• What the task asks: Report how many lines in the data below hold the string "agent". Nothing else should appear in the answer.
┌─ Provided data
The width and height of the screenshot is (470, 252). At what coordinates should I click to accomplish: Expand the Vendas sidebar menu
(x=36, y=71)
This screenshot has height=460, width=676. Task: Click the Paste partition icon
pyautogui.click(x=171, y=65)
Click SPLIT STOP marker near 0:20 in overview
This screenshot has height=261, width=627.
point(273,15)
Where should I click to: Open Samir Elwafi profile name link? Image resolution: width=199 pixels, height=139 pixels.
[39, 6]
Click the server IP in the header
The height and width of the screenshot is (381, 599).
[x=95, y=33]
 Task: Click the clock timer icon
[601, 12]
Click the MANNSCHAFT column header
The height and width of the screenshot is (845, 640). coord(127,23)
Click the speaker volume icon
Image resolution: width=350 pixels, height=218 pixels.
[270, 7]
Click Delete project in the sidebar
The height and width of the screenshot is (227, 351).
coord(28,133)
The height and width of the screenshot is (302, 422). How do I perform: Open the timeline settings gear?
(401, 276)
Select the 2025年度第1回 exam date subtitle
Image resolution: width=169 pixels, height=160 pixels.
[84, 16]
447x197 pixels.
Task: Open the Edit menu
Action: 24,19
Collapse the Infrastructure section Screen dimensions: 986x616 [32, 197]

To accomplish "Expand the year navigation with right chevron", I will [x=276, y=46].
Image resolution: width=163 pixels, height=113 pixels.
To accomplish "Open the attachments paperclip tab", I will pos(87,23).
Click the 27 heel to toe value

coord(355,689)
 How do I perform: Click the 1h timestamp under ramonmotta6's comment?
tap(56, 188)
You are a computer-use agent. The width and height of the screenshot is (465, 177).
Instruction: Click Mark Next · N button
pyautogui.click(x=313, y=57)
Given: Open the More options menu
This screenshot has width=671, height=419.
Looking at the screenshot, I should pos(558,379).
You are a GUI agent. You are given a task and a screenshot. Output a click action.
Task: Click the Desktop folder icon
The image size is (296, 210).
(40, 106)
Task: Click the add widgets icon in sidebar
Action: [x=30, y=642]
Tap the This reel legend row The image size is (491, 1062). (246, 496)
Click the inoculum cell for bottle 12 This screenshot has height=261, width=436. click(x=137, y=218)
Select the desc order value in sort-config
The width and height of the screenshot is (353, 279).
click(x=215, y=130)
└─
• Completed exercise: 2